**Given information**
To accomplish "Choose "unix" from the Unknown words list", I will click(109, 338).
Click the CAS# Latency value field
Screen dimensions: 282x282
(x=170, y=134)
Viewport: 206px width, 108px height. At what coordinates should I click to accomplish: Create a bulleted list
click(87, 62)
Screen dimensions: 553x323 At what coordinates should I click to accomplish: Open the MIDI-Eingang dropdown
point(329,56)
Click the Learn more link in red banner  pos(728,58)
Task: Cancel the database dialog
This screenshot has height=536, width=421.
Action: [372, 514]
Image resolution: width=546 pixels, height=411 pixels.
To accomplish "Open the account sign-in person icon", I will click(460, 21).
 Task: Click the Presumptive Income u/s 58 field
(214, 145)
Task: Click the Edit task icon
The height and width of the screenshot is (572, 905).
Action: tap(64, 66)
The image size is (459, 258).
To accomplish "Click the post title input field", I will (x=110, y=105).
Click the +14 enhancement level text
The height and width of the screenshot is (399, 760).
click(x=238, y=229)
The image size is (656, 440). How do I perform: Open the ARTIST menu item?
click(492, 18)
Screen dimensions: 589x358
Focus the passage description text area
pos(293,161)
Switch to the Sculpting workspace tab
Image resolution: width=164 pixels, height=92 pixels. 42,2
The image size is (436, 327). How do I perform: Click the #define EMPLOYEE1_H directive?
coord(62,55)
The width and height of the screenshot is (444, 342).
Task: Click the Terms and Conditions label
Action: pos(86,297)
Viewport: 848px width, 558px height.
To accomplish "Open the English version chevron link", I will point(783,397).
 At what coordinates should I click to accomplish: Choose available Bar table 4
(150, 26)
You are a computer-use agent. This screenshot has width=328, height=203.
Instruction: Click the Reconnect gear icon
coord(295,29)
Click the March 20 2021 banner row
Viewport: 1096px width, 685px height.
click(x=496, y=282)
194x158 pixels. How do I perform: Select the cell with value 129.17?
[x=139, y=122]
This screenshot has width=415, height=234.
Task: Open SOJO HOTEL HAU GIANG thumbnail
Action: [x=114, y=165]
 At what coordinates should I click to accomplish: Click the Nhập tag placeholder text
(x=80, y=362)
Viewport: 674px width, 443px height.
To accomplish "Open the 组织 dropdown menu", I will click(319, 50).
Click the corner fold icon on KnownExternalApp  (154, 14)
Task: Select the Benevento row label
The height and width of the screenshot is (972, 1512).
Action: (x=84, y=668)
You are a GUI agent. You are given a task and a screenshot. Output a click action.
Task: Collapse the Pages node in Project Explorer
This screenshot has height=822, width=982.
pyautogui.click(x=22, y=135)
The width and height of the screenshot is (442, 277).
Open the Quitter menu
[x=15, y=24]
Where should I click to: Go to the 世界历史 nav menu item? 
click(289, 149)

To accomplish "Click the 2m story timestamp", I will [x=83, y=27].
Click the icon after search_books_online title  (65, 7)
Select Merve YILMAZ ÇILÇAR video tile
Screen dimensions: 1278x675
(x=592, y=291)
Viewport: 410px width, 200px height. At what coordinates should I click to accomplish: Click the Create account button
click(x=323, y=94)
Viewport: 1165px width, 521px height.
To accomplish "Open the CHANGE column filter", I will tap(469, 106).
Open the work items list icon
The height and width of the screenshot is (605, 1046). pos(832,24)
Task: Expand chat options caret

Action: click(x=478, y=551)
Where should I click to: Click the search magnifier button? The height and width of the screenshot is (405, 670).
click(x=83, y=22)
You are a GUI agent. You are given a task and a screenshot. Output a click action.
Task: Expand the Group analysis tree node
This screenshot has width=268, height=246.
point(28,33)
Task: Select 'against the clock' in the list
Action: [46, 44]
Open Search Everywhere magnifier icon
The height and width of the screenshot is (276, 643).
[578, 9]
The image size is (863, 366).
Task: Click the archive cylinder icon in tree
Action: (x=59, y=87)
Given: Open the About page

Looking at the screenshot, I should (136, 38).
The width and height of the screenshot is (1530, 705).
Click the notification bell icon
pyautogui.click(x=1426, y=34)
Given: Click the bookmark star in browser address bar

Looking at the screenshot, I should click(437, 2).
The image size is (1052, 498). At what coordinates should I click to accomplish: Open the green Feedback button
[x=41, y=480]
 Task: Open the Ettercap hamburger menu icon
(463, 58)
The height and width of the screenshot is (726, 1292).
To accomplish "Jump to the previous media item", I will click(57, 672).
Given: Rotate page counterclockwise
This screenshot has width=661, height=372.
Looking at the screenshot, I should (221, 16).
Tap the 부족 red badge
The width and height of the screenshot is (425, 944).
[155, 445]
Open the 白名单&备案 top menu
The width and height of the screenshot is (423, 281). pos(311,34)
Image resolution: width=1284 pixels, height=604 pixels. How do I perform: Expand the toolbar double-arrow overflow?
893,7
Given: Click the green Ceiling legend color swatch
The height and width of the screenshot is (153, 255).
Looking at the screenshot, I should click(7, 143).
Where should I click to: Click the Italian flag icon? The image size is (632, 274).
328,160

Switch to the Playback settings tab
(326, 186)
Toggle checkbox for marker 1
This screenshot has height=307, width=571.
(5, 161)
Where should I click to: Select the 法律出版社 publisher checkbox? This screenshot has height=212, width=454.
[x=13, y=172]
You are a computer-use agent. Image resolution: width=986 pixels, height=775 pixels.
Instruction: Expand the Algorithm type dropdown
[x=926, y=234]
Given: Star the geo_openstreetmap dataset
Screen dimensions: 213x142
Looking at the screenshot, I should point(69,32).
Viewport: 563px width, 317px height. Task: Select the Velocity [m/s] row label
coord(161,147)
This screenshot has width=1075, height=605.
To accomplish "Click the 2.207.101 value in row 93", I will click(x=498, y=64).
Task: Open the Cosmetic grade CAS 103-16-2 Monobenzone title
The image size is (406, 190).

**Task instructions**
Repeat the material word for word from its opening line up to and including the line containing "Task: Cancel the database dialog".

**Solution to the exercise**
To accomplish "Choose "unix" from the Unknown words list", I will click(109, 338).
Click the CAS# Latency value field
Screen dimensions: 282x282
(x=170, y=134)
Viewport: 206px width, 108px height. At what coordinates should I click to accomplish: Create a bulleted list
click(87, 62)
Screen dimensions: 553x323 At what coordinates should I click to accomplish: Open the MIDI-Eingang dropdown
point(329,56)
Click the Learn more link in red banner  pos(728,58)
Task: Cancel the database dialog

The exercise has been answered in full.